Taking her seat is easy. She’s been practicing. The first few participants sit nervously opposite her, their eyes darting. She gazes at them and gives them her full attention. She is present . One by one these people come before her to be seen. Some seem angry, some seem to be trying to figure her out, some people seem impassive, and some people begin crying, helpless silent tears running down their faces. She can feel the pain from some of these audience members, and she lets it all wash over her.
Part way through the night, Deanna is between participants. She sits silently, eyes closed and head bowed. She hears someone walk up to the table, and the participants around the edge of the stage have gone strangely quiet. She looks up, briefly catching the blood red of her dress as she looks past the edge of the table. Nothing she thought about could have prepared her for the person she sees on the other side: Will.
It’s been twenty-two years since she last saw him, atop the Great Wall of China. A thousand thoughts begin to chase each other through her head, but she determinedly clears them away and breathes out. The rhythm of her breathing is the one constant tonight, and she has prepared for this. Well, not this precisely, but the act of sitting and breathing and observing. She looks at Will, really looks at him . She can feel her eyes beginning to fill with tears, and he is looking at her with that soft look he has.
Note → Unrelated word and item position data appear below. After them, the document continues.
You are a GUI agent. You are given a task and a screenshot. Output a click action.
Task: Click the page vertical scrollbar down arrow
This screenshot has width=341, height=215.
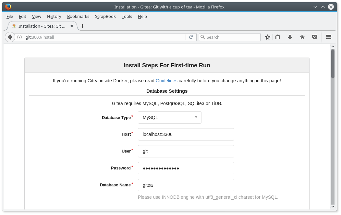pos(333,207)
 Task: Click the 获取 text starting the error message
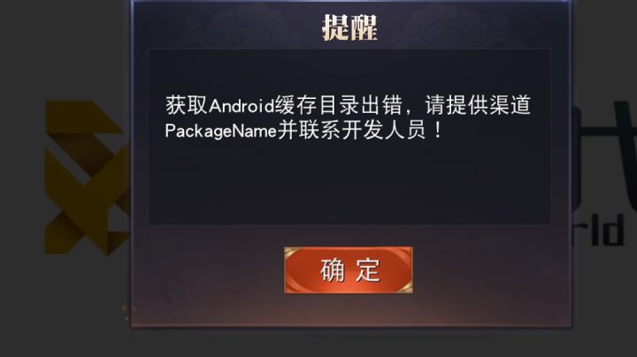point(187,105)
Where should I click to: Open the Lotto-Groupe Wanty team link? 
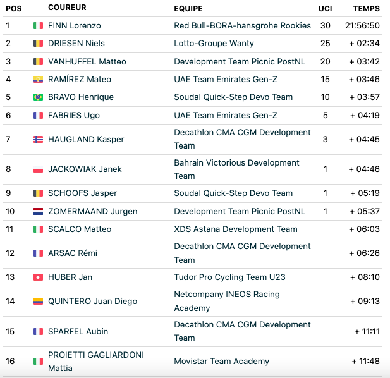(x=214, y=43)
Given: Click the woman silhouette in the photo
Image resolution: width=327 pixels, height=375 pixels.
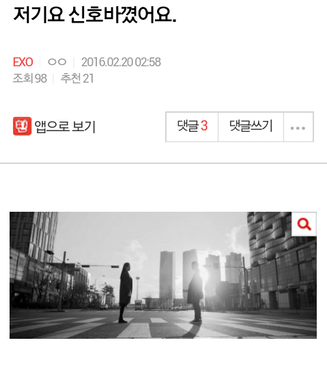Looking at the screenshot, I should tap(125, 292).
The look that hasn’t really changed over time, but the hard edges from the last time they were together have softened out.
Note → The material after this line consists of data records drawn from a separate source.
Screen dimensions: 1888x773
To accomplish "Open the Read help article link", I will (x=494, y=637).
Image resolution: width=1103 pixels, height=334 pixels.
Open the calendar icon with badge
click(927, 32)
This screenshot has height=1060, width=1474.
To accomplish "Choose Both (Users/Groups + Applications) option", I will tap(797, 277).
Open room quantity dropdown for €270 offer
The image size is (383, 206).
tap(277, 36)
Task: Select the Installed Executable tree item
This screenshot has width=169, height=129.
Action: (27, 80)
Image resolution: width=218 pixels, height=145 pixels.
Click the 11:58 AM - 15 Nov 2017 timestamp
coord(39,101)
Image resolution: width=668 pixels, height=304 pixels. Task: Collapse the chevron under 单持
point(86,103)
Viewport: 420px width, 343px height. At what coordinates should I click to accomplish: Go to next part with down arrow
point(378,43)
She can’t help herself. The one rule for participants, after silence, was that they were not to touch her. But she can’t help herself, and she’s reaching out to him. He meets her half way, and he clasps her hands. She’s lost in the feelings, her own this time, not someone else’s, and she doesn’t really hear what he says. His eyes say everything she needs to know, and she wants to stay in this moment forever. Too soon though, she feels compelled to draw her hands back and release him from this moment. She needs to release herself so that she can regain her composure.
Even with all the miles between them, with all the water under the bridge, perhaps because of those miles, they are simply there . He lingers, hands flat out on the table, for a moment, before he withdraws and stands, moving away to rejoin the crowd. Deanna becomes aware then that the audience around the edge of the stage has, in the time they gazed at one another, burst into applause and quieted again. The swell of energy that accompanied her and Will’s recognition of one another has mellowed again, although she still feels as tumultuous as a stormy sea. She breathes deeply again, smoothing out the edges within herself. She allows herself the time to sweep the tears from her eyes and pat her face. She resettles herself and readies herself for her next participant.